Mais de uma centena de curiosos e interessados em astronomia encheram os relvados da torre do Observatório  Astronómico de Lisboa para assistirem ao eclipse solar, observado em Portugal entre as 08:00 e as 10:00 desta sexta-feira.

Durante duas horas, crianças e adultos protegidos com óculos tiveram os olhos postos no sol para observar a lua a tapá-lo lentamente. Para ajudar nesta tarefa, o Observatório Astronómico de Lisboa disponibilizou três telescópios e óculos com filtros solares.

O céu limpo foi um grande aliado do sol, permitindo que o eclipse parcial solar pudesse ser observado pelos portugueses.

«Tivemos muita sorte, no início da manhã estava nublado, mas o céu abriu» e «vamos conseguir observar o eclipse parcial do sol, esse fenómeno tão bonito e que traz aqui tanta gente ao observatório», disse à agência Lusa João Retré, coordenador do Departamento de Comunicação e Ciência do Instituto de Astrofísica e Ciências dos Espaço, do polo de Lisboa,

João Retré, astrónomo, explicou que «o eclipse do sol acontece sempre que a sombra da lua é projetada na terra e o próprio disco da lua tapa por completo o disco do sol».

«No caso em que o disco da lua não tapa totalmente o disco do sol é um eclipse parcial que é o que estamos a presenciar em Portugal», disse o astrónomo.

Durante o evento, astrónomos aconselhavam as pessoas a não observarem o eclipse com os seus telescópios, caso não tenham filtros solares, e a tomar todas as medidas de precaução, «porque observar o sol é sempre muito nocivo para a visão».

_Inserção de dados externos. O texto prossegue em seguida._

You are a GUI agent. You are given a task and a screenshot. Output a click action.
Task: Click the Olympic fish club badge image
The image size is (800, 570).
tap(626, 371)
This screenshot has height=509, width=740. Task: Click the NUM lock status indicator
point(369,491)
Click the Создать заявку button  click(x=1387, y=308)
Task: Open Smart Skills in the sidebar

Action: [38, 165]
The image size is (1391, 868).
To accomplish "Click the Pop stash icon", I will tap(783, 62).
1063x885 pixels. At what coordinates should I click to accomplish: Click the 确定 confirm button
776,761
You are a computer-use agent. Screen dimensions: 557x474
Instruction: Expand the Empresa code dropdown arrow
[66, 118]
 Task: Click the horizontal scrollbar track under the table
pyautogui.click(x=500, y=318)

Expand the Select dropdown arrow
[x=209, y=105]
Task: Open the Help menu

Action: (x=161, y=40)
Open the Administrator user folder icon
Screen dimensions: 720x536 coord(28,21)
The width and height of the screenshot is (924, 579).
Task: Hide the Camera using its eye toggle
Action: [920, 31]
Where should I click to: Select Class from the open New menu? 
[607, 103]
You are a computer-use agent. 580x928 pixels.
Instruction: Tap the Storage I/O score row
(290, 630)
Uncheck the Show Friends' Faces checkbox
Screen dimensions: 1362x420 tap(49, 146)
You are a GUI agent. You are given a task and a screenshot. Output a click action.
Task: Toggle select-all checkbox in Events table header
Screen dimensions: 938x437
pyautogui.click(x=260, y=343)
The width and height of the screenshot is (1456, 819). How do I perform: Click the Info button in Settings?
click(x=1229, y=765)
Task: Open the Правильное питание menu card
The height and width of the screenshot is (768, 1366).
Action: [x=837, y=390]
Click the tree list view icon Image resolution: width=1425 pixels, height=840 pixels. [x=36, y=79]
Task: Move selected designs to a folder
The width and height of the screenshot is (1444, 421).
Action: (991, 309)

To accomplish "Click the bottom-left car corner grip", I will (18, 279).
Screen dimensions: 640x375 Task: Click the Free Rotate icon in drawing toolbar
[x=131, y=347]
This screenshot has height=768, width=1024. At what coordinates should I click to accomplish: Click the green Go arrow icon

O fenómeno só ocorre quando o Sol, a Terra e a Lua, na fase de Lua Nova, estão alinhados. Por norma, os eclipses totais duram no máximo sete minutos. No caso do eclipse total do Sol, a coroa do «astro-rei» torna-se visível em redor do Sol eclipsado.

O eclipse foi total apenas no extremo norte do Oceano Atlântico, nas ilhas Faroé (Dinamarca) e Svalbard (Noruega) e na região Ártica.